Task description = Search the material below for the word "Practices". Copy every line where it is found.

Given records =
Start of Block

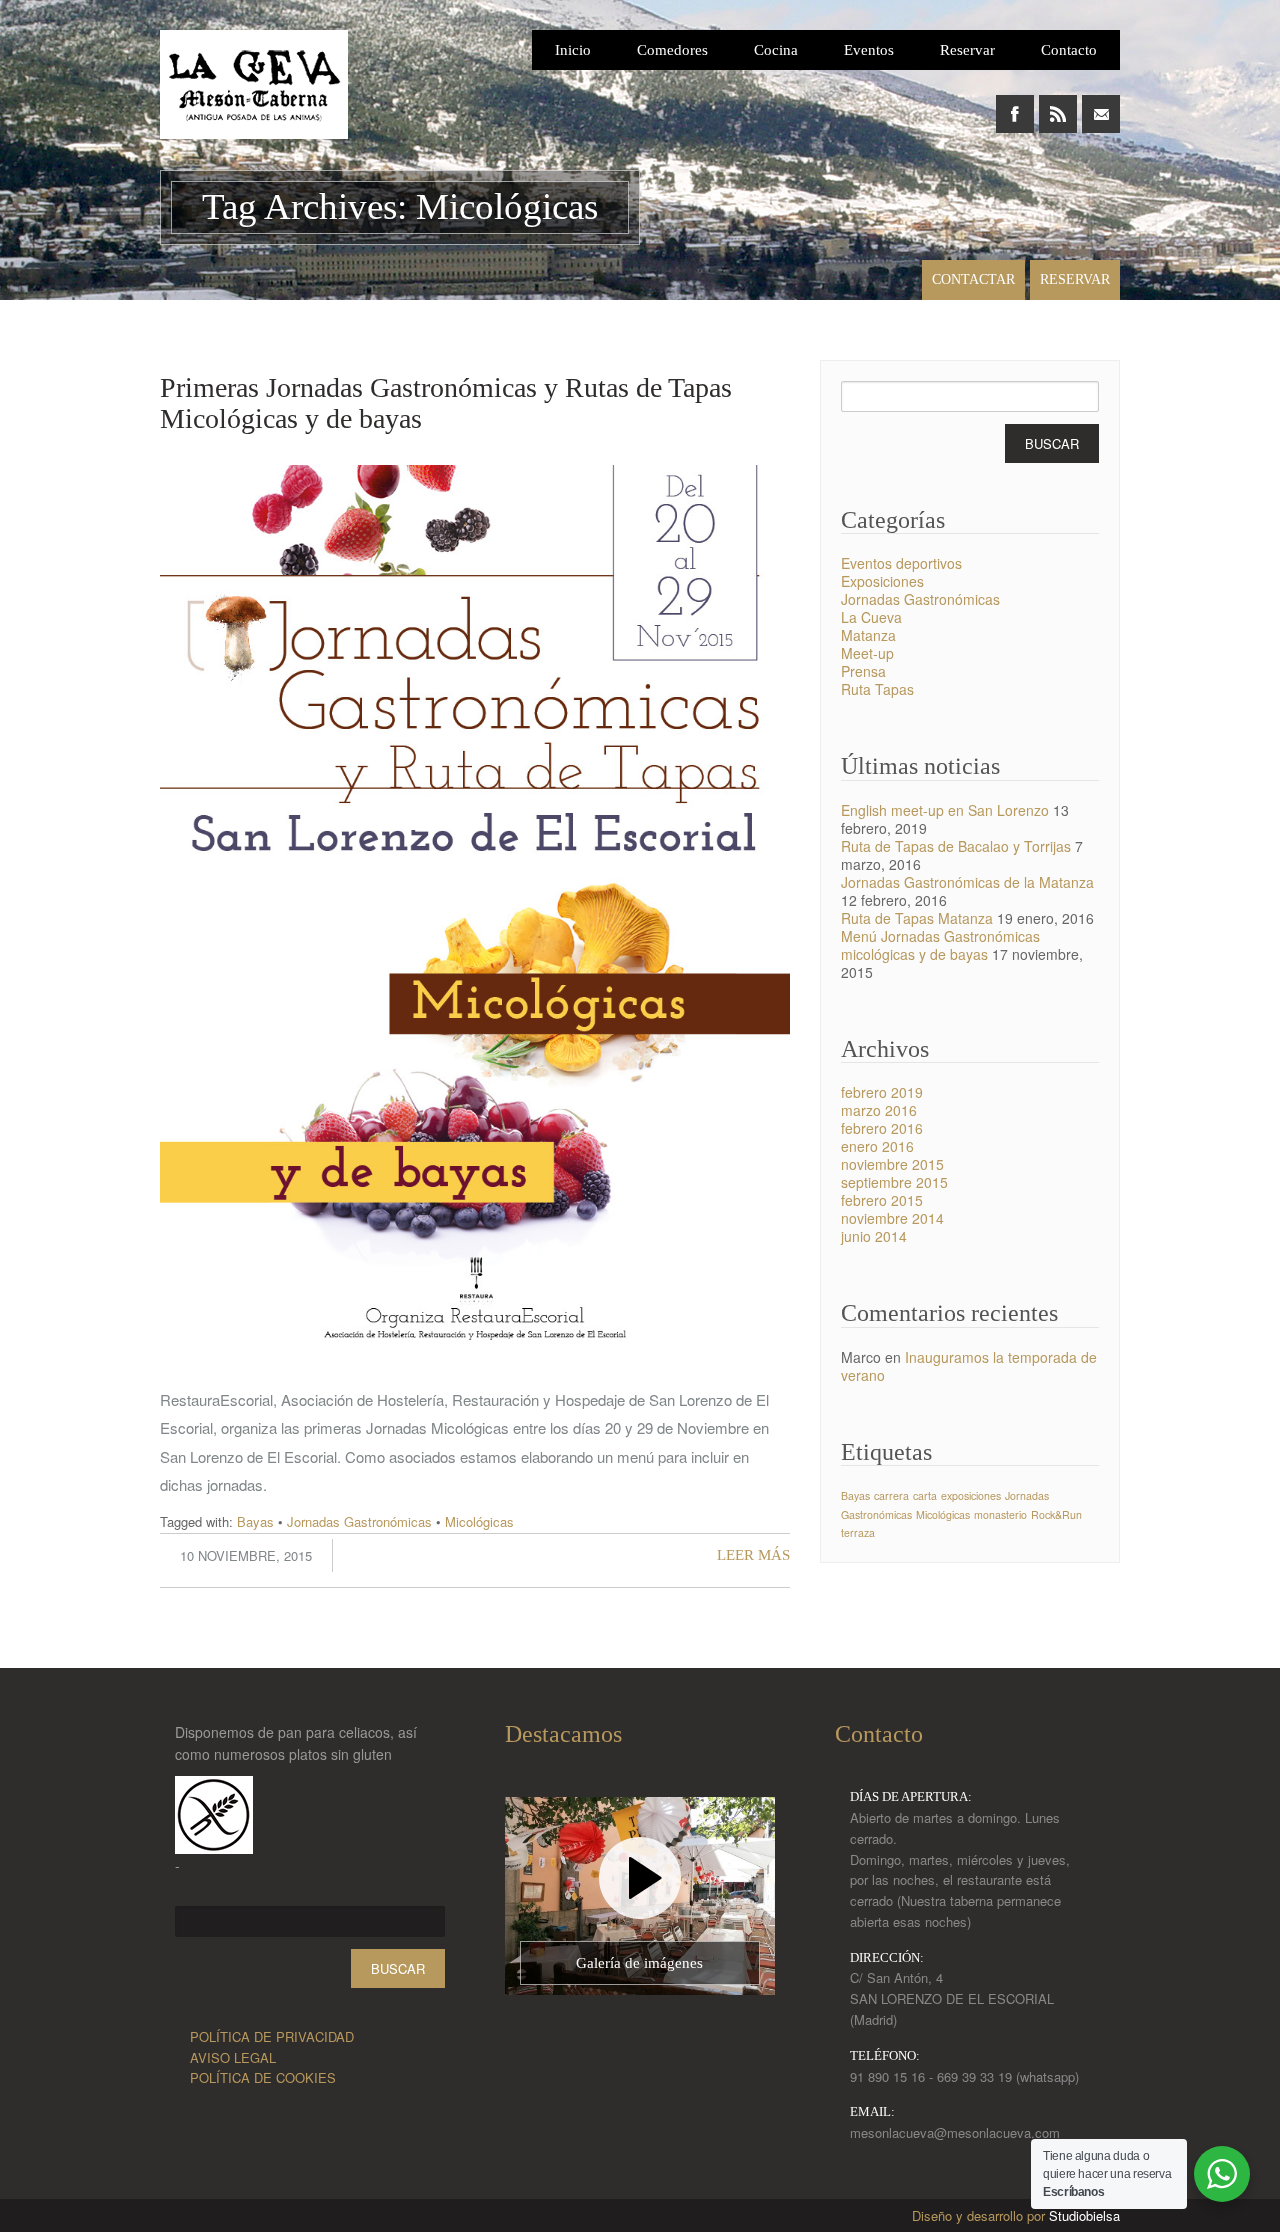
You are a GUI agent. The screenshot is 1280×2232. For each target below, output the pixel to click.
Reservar (967, 50)
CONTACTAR (973, 279)
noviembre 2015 (892, 1164)
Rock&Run (1056, 1514)
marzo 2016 (879, 1110)
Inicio (573, 50)
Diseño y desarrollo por (1016, 2215)
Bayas (255, 1521)
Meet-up (867, 653)
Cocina (776, 50)
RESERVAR (1075, 279)
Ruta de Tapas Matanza (917, 918)
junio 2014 (874, 1236)
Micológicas (479, 1521)
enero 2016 (877, 1146)
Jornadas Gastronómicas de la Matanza (967, 882)
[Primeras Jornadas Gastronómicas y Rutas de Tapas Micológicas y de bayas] (475, 1380)
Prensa (863, 671)
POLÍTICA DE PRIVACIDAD (272, 2036)
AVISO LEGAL (233, 2057)
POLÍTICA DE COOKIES (263, 2077)
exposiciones (971, 1495)
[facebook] (1015, 103)
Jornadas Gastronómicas (359, 1521)
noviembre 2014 (892, 1218)
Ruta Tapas (877, 689)
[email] (1101, 103)
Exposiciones (882, 581)
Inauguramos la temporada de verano (969, 1366)
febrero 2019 (882, 1092)
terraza (858, 1532)
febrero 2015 (882, 1200)
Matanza (868, 635)
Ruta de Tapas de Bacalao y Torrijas (956, 846)
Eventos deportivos (901, 563)
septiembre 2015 (894, 1182)
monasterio (1000, 1514)
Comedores (672, 50)
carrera (891, 1495)
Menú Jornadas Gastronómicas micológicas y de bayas (940, 945)
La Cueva (871, 617)
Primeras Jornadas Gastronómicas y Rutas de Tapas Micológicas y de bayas (446, 403)
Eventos (869, 50)
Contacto (1069, 50)
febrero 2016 (882, 1128)
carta (925, 1495)
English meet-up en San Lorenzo (945, 810)
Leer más (753, 1555)
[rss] (1058, 103)
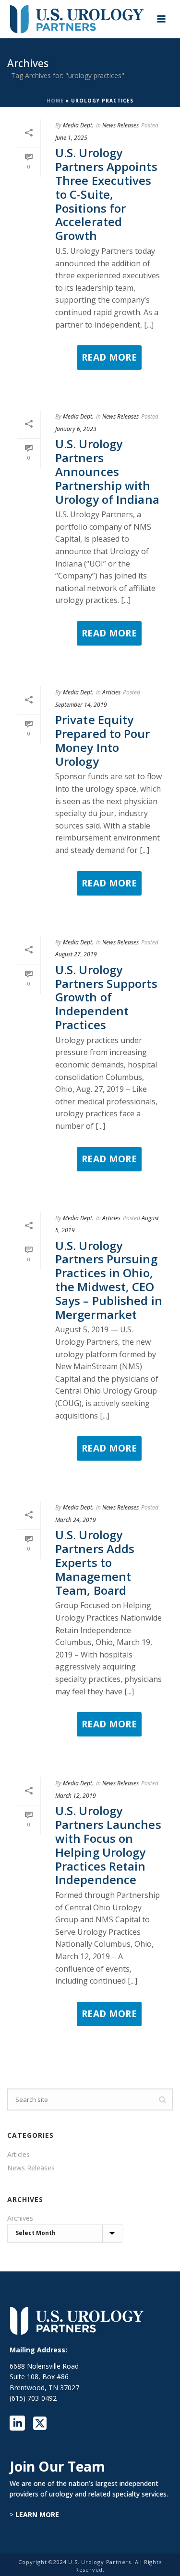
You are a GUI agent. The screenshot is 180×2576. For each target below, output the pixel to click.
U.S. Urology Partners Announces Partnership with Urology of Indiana (107, 471)
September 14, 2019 (81, 705)
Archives (20, 2218)
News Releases (120, 125)
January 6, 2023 (75, 429)
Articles (111, 692)
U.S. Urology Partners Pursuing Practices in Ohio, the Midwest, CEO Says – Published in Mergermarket (108, 1279)
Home (55, 100)
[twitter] (40, 2424)
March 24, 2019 (75, 1520)
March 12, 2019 (75, 1796)
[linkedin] (17, 2424)
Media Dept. (78, 125)
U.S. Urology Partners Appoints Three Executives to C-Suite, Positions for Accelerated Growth (106, 194)
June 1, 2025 (71, 138)
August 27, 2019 (76, 954)
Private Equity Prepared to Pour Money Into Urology (102, 740)
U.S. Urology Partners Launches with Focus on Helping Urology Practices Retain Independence (108, 1845)
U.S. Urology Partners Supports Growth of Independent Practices (106, 997)
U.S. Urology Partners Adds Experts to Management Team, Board (94, 1562)
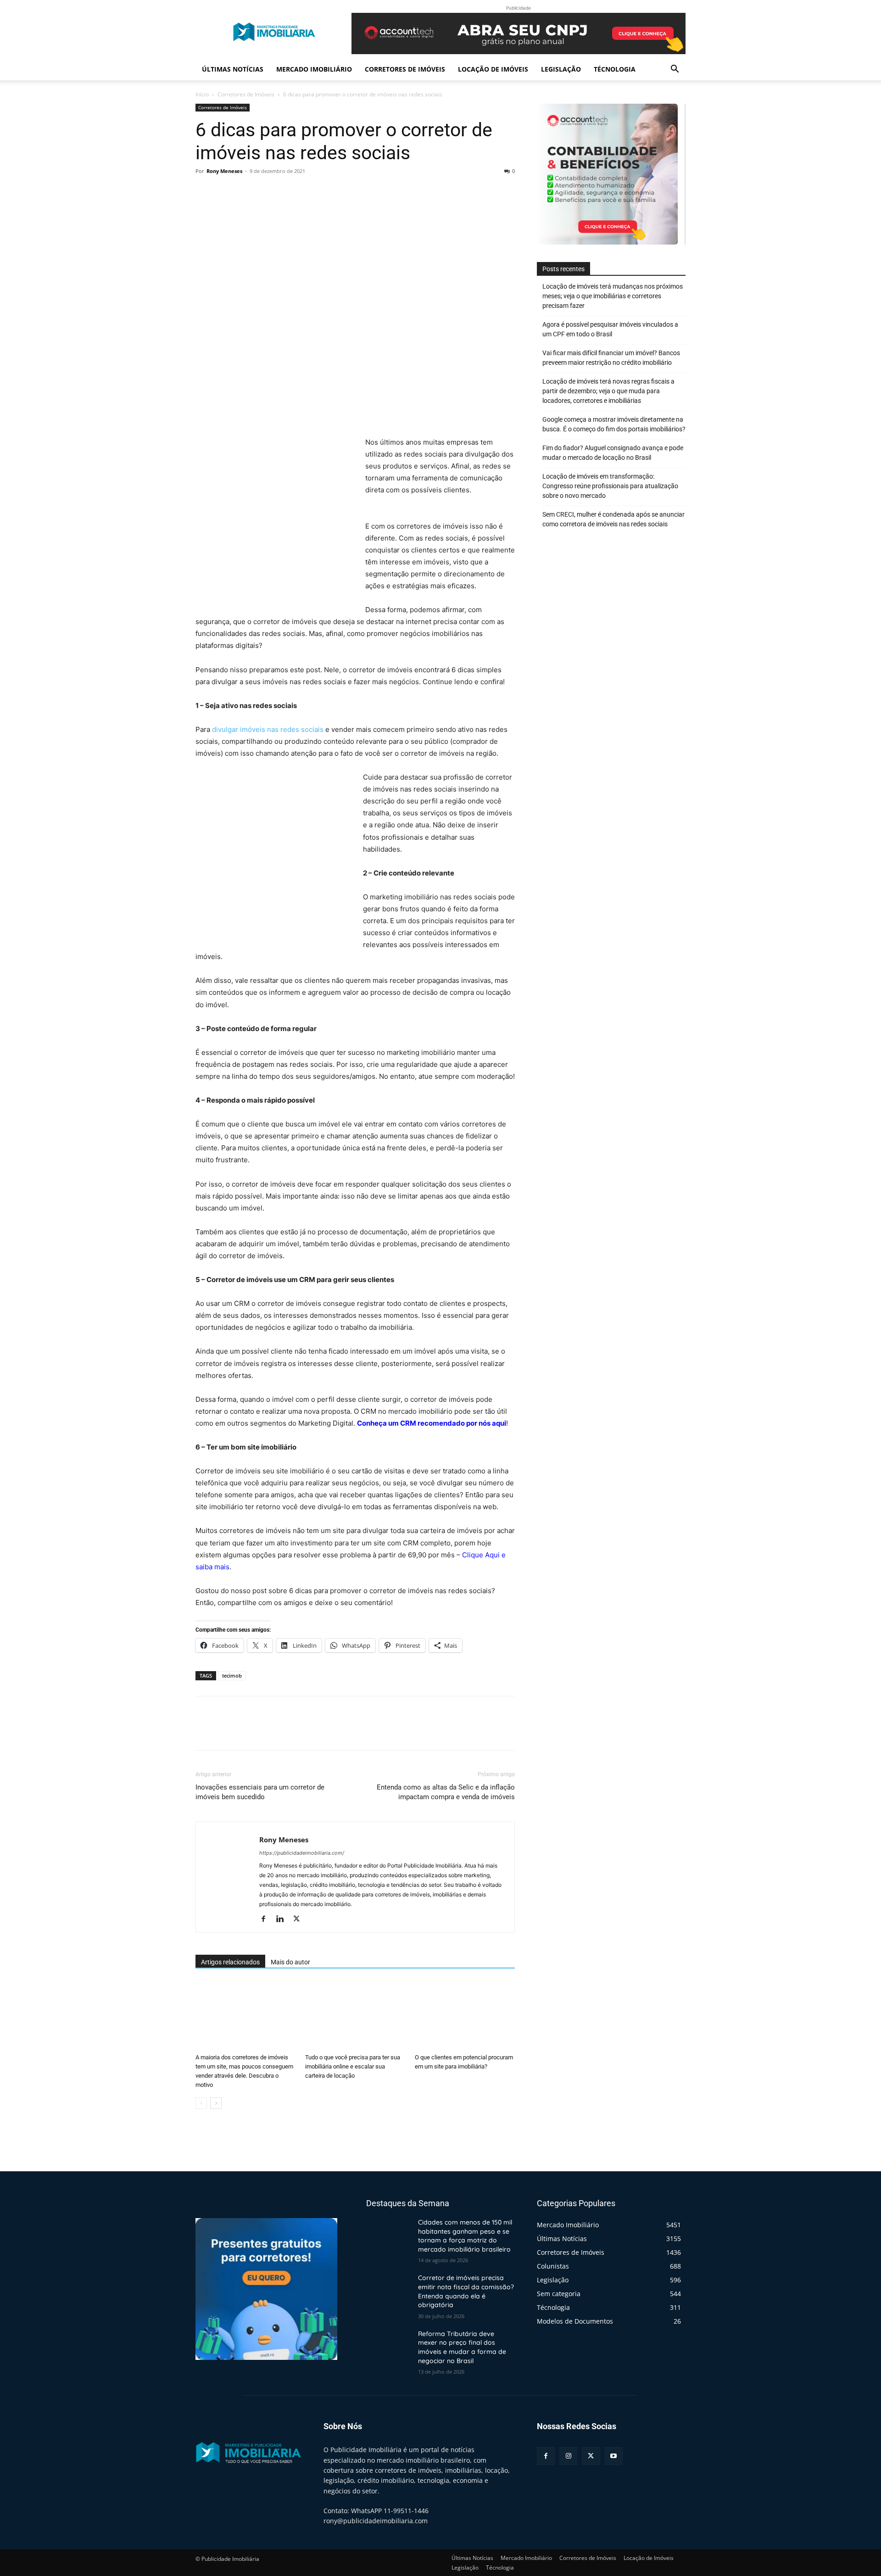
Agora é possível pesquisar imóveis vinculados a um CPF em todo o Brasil (610, 329)
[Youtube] (614, 2456)
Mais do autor (290, 1962)
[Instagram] (568, 2456)
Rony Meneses (224, 170)
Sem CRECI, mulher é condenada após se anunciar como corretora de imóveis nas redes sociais (613, 519)
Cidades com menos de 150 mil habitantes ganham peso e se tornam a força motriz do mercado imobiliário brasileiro (465, 2235)
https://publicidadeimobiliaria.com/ (301, 1853)
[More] (289, 192)
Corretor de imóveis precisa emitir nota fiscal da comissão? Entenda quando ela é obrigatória (466, 2291)
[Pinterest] (247, 192)
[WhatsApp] (268, 192)
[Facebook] (204, 192)
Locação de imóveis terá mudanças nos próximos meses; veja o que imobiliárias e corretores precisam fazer (612, 296)
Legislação (561, 69)
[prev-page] (201, 2103)
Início (202, 94)
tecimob (232, 1675)
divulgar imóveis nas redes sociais (267, 729)
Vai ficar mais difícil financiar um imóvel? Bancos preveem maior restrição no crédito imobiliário (611, 357)
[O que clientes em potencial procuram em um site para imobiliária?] (465, 2015)
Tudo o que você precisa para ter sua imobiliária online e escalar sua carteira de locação (352, 2066)
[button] (675, 70)
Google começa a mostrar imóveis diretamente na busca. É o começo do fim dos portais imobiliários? (614, 424)
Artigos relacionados (230, 1962)
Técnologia (615, 69)
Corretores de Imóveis (405, 69)
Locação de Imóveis (493, 69)
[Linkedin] (283, 1919)
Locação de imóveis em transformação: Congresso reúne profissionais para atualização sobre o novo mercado (610, 486)
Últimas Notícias (232, 69)
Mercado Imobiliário (314, 69)
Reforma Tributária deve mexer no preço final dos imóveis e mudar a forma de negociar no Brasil (462, 2347)
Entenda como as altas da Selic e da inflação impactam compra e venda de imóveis (446, 1792)
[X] (226, 192)
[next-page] (216, 2103)
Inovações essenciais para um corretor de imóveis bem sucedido (259, 1792)
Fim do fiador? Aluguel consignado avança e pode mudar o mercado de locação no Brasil (612, 452)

End of Block

Answer to this exercise =
U.S. Urology Partners Pursuing Practices in Ohio, the Midwest, CEO Says – Published in Mergermarket (108, 1279)
U.S. Urology Partners Launches with Focus on Helping Urology Practices Retain Independence (108, 1845)
U.S. Urology Partners Supports Growth of Independent Practices (106, 997)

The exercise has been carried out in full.